----- Dados do exercício

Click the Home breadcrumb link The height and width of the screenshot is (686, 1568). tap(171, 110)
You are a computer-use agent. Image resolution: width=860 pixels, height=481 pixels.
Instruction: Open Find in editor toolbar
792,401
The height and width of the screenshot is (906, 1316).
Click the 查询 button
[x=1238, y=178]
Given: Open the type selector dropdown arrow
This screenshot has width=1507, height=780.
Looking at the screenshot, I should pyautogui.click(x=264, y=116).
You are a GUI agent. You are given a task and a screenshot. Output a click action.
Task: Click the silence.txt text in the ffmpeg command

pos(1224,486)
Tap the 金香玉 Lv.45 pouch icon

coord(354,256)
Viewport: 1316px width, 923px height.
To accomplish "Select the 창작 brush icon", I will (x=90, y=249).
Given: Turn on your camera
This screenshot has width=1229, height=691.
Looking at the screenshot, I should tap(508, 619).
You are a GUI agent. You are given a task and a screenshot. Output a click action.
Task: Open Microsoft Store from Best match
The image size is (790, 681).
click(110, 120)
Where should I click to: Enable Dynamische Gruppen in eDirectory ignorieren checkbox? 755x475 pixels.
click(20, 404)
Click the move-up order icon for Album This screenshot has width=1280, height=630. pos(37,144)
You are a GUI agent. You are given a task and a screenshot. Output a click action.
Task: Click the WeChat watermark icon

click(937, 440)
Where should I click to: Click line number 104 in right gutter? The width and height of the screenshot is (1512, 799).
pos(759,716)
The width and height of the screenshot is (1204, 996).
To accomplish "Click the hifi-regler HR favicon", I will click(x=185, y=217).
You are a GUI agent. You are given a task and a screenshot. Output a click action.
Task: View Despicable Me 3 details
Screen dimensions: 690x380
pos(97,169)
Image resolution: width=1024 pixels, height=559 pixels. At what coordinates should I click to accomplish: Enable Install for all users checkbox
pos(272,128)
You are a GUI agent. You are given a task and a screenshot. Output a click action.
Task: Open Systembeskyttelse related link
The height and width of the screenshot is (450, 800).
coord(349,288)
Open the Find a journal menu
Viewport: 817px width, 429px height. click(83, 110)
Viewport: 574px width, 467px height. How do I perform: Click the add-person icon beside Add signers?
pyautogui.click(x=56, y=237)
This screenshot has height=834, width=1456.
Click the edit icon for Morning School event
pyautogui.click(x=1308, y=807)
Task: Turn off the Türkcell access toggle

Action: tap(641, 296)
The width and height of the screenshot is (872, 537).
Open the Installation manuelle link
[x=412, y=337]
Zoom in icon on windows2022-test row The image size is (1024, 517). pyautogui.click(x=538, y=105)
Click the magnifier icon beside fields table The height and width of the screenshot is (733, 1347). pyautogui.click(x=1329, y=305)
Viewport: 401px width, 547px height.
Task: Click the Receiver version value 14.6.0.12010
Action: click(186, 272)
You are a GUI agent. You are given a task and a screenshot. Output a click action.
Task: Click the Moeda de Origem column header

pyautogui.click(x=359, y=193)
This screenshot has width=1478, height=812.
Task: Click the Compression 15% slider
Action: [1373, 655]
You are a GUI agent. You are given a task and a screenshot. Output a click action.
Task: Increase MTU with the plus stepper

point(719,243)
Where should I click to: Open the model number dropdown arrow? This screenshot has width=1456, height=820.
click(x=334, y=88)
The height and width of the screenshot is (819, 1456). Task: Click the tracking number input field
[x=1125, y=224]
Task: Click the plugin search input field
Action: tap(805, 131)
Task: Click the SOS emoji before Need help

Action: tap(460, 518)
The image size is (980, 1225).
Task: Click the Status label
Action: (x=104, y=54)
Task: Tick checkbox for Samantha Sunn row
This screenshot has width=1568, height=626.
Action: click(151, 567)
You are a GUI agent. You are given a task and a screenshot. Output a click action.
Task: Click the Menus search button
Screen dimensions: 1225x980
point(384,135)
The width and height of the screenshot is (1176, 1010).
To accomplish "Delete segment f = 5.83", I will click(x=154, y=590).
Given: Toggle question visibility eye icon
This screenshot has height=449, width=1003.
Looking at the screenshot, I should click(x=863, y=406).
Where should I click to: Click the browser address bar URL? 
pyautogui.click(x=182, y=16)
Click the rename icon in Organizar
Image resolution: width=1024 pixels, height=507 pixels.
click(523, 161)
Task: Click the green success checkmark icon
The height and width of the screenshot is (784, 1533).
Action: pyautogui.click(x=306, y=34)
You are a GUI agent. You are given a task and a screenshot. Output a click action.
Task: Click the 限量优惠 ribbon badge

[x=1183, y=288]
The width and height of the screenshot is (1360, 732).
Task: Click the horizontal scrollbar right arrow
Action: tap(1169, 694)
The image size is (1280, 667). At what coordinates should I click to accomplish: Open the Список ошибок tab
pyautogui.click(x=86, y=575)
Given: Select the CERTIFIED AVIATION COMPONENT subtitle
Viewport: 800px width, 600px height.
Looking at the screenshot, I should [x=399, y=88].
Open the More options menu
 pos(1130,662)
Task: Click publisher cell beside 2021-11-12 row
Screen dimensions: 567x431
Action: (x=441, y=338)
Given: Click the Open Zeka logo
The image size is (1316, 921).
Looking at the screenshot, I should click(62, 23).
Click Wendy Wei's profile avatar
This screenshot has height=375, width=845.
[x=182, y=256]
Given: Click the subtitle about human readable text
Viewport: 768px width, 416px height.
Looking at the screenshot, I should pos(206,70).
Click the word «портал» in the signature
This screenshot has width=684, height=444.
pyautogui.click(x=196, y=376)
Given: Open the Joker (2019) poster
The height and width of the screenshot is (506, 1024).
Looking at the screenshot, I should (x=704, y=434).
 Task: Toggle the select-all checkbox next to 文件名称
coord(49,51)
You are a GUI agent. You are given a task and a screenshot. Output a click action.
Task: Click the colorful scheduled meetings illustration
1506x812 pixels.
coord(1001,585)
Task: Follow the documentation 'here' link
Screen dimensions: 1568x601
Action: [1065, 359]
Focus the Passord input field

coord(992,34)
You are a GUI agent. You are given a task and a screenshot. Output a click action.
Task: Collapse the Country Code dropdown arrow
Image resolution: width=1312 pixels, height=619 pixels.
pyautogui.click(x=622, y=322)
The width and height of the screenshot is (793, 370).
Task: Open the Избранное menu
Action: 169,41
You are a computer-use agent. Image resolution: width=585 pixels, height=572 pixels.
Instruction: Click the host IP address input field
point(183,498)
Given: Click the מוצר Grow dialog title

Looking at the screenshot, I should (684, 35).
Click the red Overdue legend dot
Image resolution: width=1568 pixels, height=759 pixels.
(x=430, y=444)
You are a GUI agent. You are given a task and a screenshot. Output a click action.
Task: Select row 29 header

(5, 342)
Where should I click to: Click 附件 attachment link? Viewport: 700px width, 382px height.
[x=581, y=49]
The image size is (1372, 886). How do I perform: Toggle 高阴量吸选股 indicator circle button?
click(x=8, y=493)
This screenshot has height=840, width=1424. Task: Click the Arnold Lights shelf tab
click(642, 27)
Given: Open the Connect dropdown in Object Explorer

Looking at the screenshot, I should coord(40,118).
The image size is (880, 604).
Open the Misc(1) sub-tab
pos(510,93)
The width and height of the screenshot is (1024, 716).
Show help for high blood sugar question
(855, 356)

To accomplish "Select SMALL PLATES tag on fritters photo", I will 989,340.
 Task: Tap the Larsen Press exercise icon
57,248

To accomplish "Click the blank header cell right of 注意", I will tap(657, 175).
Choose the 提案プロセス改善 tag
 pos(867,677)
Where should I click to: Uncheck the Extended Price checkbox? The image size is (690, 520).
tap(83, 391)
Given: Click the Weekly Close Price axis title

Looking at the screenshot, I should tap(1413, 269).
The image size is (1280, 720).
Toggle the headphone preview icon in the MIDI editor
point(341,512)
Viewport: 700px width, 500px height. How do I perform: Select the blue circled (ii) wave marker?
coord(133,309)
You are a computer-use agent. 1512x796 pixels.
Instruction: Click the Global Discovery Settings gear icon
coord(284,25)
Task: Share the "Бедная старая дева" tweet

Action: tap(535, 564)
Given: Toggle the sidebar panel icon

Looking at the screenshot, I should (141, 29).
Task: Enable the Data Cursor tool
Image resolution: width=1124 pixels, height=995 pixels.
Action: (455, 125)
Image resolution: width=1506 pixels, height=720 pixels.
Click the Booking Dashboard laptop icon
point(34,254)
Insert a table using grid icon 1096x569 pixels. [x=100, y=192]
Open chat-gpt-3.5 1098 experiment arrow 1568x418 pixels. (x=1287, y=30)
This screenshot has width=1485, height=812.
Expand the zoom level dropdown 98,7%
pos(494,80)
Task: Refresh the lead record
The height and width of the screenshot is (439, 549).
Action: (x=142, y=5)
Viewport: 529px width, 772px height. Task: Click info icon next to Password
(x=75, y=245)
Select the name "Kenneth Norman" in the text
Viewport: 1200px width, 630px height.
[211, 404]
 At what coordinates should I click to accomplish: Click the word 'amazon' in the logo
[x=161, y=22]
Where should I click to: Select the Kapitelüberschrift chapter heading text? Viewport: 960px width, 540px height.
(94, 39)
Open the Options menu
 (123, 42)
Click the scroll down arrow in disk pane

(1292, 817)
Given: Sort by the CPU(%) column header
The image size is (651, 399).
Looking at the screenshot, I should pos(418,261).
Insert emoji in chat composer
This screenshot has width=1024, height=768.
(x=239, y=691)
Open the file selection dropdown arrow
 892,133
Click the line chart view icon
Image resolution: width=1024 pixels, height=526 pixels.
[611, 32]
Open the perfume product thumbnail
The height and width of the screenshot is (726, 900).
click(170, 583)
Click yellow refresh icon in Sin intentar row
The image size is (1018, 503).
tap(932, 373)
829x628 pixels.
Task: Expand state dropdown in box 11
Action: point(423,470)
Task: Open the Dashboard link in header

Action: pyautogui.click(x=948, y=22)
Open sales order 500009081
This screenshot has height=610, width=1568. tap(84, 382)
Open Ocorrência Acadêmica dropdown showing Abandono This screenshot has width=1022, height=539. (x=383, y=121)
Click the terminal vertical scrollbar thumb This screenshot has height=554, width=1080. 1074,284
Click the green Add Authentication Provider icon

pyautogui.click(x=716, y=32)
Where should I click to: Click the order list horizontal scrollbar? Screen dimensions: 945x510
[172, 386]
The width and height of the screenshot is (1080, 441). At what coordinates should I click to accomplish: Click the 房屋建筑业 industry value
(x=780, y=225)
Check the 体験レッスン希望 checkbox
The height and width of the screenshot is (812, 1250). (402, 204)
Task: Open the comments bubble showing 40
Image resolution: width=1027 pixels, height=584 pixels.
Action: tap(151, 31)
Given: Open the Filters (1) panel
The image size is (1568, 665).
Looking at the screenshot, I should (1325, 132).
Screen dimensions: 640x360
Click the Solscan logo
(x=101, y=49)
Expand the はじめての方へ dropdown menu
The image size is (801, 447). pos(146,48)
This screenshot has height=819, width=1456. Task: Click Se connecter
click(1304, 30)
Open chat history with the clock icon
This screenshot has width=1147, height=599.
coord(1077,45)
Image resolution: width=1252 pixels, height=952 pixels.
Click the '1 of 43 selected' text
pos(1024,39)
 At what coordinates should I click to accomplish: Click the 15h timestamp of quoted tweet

----------

Tarefa
Extraia dos registros, sem alterar nada, tudo o que vai da linha que contém "Check the 体験レッスン希望 checkbox" até a linha que contém "click(1304, 30)", incluindo essas duas linhas.

Resposta escrita
Check the 体験レッスン希望 checkbox
The height and width of the screenshot is (812, 1250). (402, 204)
Task: Open the comments bubble showing 40
Image resolution: width=1027 pixels, height=584 pixels.
Action: tap(151, 31)
Given: Open the Filters (1) panel
The image size is (1568, 665).
Looking at the screenshot, I should (1325, 132).
Screen dimensions: 640x360
Click the Solscan logo
(x=101, y=49)
Expand the はじめての方へ dropdown menu
The image size is (801, 447). pos(146,48)
This screenshot has height=819, width=1456. Task: Click Se connecter
click(1304, 30)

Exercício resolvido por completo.